NORMAN, Okla. —
The last time Oklahoma met Oklahoma State, just getting back to the locker room was overwhelming for the Sooners. After the 44-10 loss to the Cowboys on Dec. 3, 2011, thousands of fans swarmed the Boone Pickens Stadium turf.
The insult of having your in-state rival roll over you like a dump truck in a game that decided the Big 12 championship was bad enough. Having to work your way through the celebration to go home just added insult to injury.
“If I wasn’t a member at OU, it’s pretty cool the fans are rushing the field,” OU defensive end David King said. “But when you’re actually playing in the game and you put all your heart and soul into trying to win the game and you lose, and the fans rush it, it’s kinda hard to hold back from just knocking a guy down. But you’ve gotta refrain from it, and just know that’s part of college football.”
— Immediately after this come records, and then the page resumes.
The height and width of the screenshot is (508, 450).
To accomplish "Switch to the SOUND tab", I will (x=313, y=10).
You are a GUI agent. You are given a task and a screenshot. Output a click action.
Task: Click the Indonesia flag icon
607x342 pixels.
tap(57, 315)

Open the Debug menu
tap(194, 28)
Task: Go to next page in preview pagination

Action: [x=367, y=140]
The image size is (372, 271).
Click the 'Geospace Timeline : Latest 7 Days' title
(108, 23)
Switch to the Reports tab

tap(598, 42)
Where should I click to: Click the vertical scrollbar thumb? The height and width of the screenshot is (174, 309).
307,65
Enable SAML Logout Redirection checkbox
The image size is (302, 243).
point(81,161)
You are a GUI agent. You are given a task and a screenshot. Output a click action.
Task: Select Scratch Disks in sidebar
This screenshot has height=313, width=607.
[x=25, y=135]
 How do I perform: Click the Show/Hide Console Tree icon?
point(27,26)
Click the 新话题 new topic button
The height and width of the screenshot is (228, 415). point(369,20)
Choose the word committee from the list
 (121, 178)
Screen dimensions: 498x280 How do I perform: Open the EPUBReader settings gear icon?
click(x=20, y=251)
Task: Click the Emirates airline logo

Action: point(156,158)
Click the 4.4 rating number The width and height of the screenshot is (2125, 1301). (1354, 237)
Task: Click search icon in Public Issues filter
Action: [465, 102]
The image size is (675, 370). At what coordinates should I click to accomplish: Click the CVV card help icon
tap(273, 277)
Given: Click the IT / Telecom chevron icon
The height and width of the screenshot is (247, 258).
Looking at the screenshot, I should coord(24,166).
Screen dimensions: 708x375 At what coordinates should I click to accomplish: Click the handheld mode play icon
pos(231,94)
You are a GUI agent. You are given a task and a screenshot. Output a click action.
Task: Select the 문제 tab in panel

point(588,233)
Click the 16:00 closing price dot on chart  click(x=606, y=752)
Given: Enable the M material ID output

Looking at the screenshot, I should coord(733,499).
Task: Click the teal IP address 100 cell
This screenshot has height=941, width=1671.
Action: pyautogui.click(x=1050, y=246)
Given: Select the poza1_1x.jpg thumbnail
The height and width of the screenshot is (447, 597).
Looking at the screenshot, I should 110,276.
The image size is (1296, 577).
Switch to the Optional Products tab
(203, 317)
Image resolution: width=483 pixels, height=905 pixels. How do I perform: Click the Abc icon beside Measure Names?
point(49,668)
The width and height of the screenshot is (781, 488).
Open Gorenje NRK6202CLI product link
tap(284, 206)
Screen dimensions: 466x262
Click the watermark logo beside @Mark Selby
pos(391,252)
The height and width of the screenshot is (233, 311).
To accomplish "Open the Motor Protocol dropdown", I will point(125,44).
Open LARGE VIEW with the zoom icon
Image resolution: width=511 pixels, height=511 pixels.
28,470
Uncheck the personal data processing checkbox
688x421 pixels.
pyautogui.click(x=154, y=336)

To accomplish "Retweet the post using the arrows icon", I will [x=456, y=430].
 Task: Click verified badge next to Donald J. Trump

The Sooners have experienced memories like that many times in road losses. Saturday’s Bedlam meeting will mark the final home game for a senior class that endured the fans storming the field several times since they arrived in the Norman.
It happened in Stillwater and at Baylor last season. They were engulfed by fans when they lost at Missouri in 2009. When OU loses, it’s generally a pretty big upset.
However, its loss to the Cowboys last season wasn’t an upset. It left many wondering if what happened in 2011 has changed the complexion of a very lopsided Bedlam rivalry.
“You’d have to ask them (Oklahoma State),” OU coach Bob Stoops said on Monday. “I’d always had great respect for them before last year. I don’t know.”
The truth is that the Cowboys’ 2011 victory was their first over the Sooners in nine games and just their 17th in 106 meetings (OU leads the series 82-17-7).
Can one game alter perception after a century of one-sided dominance?
What happens when the 14th-ranked Sooners (8-2, 6-1 Big 12) face the 22nd-ranked Cowboys (7-3, 5-2) at 2:30 p.m. Saturday at Owen Field will be telling.
One thing is for sure, it wasn’t close the last time these teams met.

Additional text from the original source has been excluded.